O matador virá aqui.
— É impossível! Vou falar com o delegado. Dobrar a guarda.
— Não vai adiantar. Isso só vai adiar minha morte.
— Que situação!
— Estou desesperado. Preciso sair daqui antes que seja tarde. Você é meu
amigo. Se me ajudar, não se arrependerá. Minha tia está vendendo a casa. Estou
disposto a dar-Iher bom dinheiro pelo favor.
Os olhos de Afonso brilharam.
— Não posso permitir que cometam esse crime.
—Sem falar que o matador pode até matá-lo para entrar aqui.

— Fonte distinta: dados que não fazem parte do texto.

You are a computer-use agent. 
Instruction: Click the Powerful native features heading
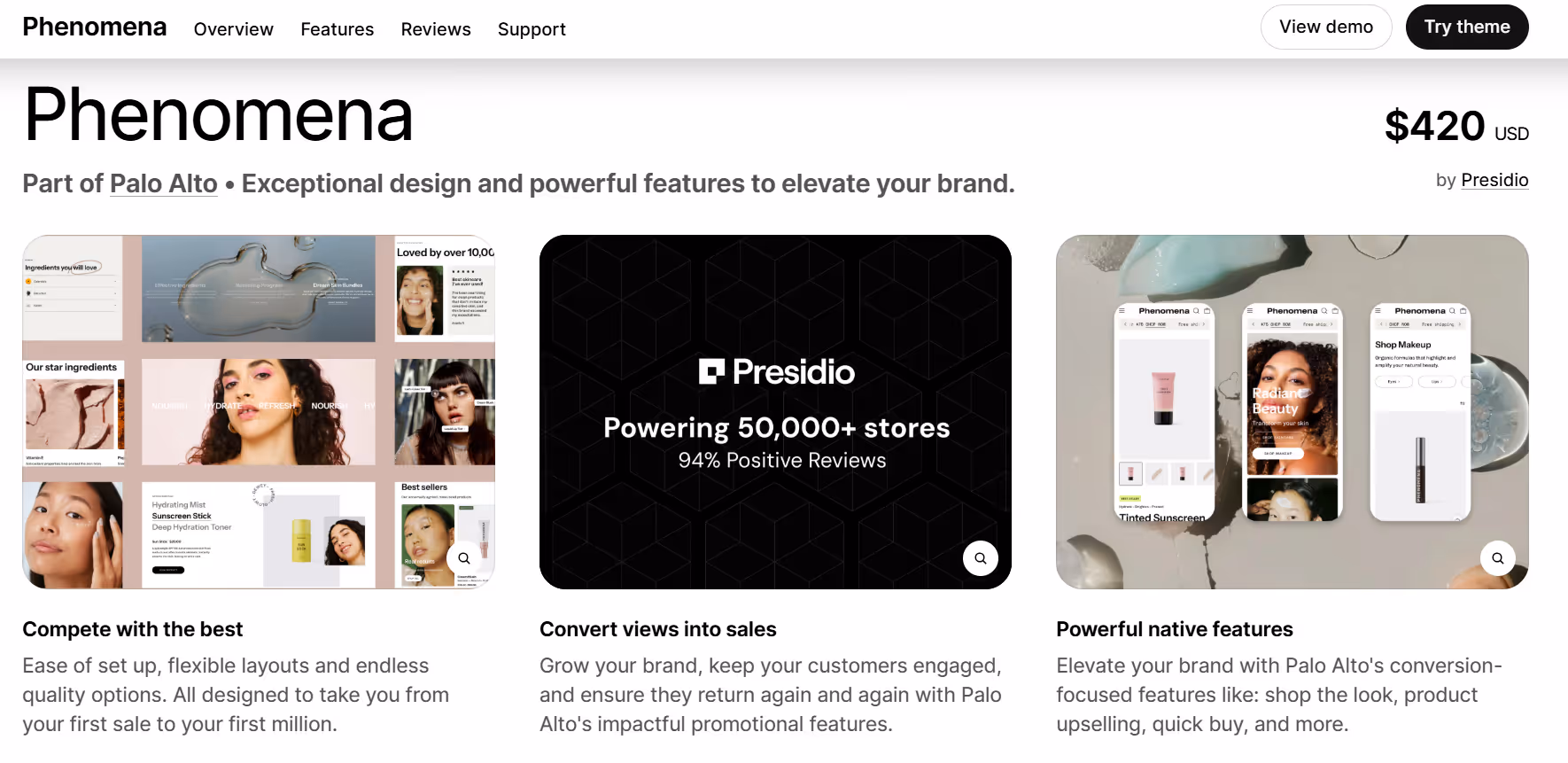(1175, 629)
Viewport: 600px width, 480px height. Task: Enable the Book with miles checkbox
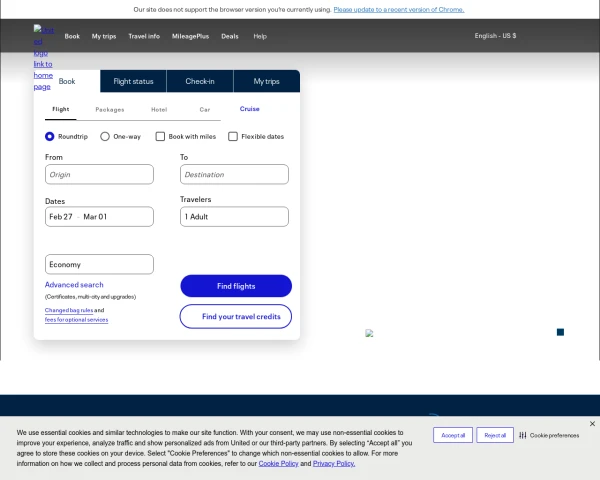(160, 136)
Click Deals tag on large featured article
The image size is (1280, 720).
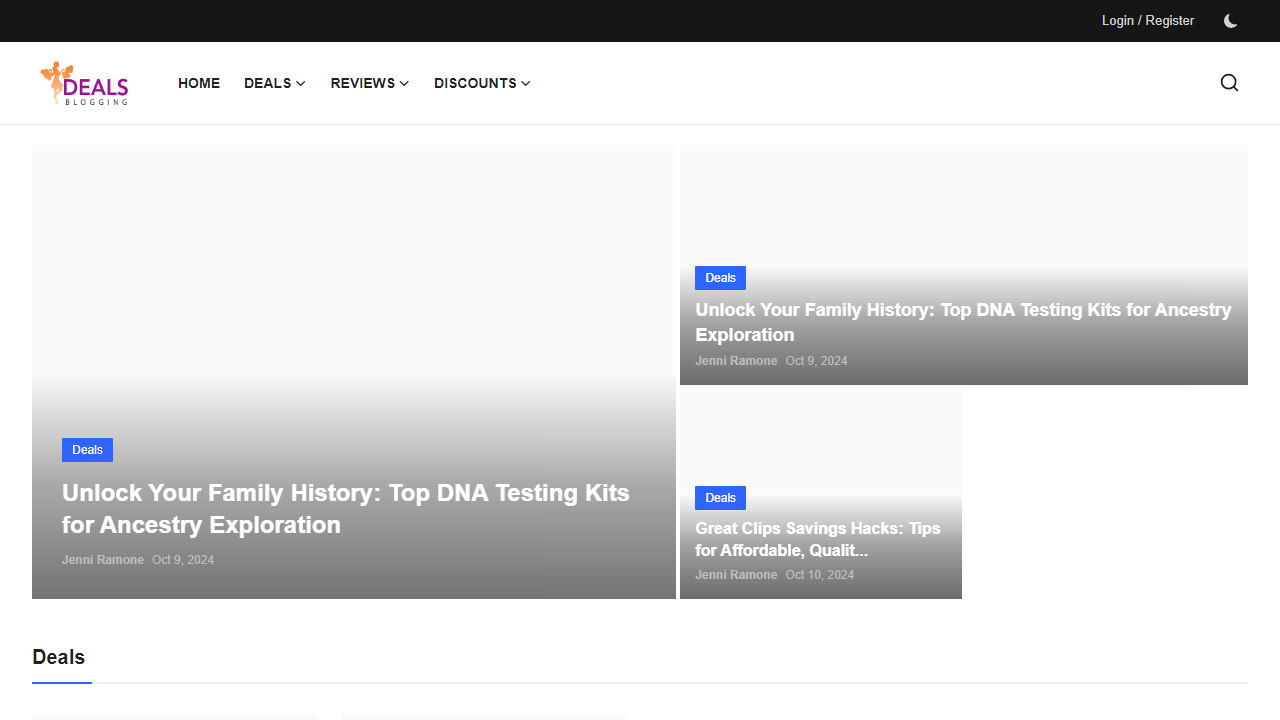[x=87, y=450]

— Deus me livre! Vire essa boca pra lá!
— Então, vai me ajudar?
— Não posso recusar.
— Vamos planejar tudo.
Ulisses explicou a ele o que fazer, combinando que o deixaria amarrado para
inocentá-lo da fuga. Tudo acertado, ele aguardou as providências da tia
epreparou-se para a fuga.
O vapor partiria no começo da noite. Ele fugiria assim que escurecesse e iria ao
encontro da tia em uma pensão no cais, onde trocaria de roupa e colocaria uma
barba como disfarce. Embarcariam no navio, onde as bagagens já teriam sido levadas pela manhã.

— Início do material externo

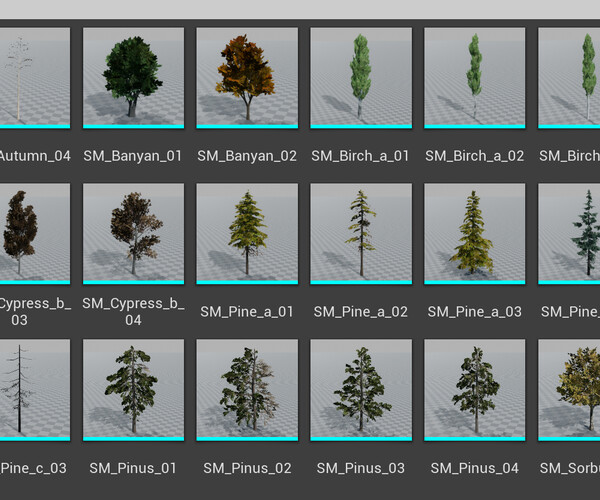Choose the SM_Pine_a_01 static mesh
This screenshot has height=500, width=600.
coord(247,234)
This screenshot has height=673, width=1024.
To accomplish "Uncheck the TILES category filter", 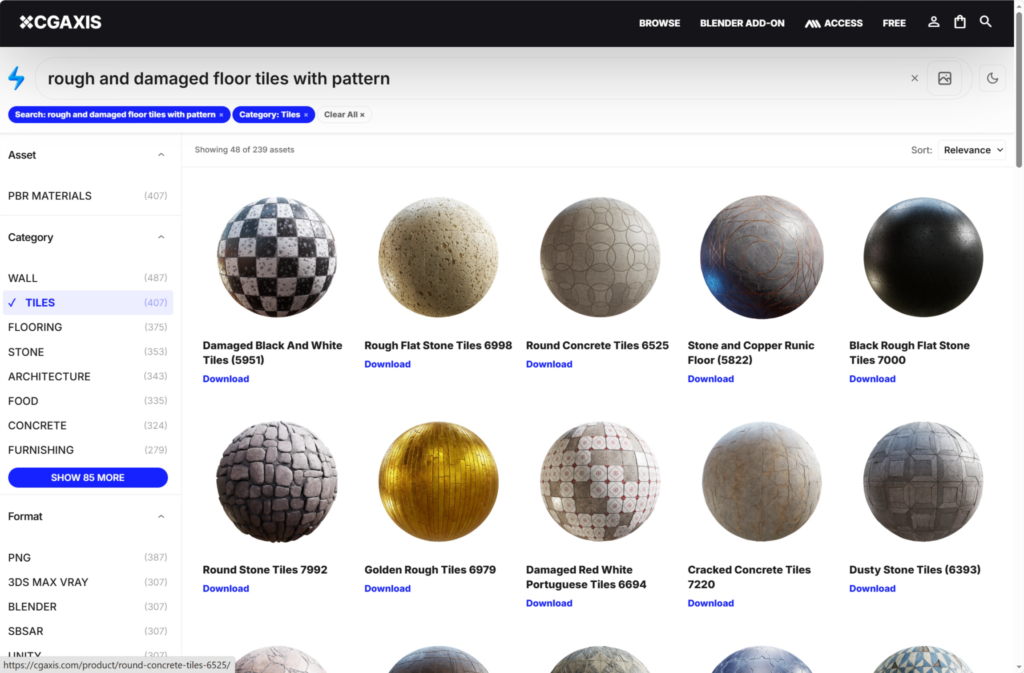I will tap(40, 303).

Eufrásia não conseguiu vender a casa por quinze contos de réis, mas Manoel,
pressionado, chegou aos doze, e Ulisses aceitou prontamente. Isto feito, tudo
acertado, no dia combinado quando o delegado saiu para jantar, Afonso, tendo
recebido o dinheiro adiantado e colocado em lugar seguro, deixou-se amarrar
por Ulisses e quando escureceu, ele saiu pelos fundos dirigindo-se à pensão do
cais conforme o combinado.
Quando o navio apitou dando o primeiro sinal, Eufrásia, tendo colocado um
grande chapéu cujo véu lhe cobria o rosto, dando o braço ao
sobrinho, envelhecido por uma barba que lhe cobria metade do rosto, subiu as escadas que conduziam ao convés. Ninguém desconfiou, e eles, satisfeitos e aliviados, fecharam-se no camarote, fazendo planos para o futuro.
Era já noite quando o navio levantou âncora e zarpou.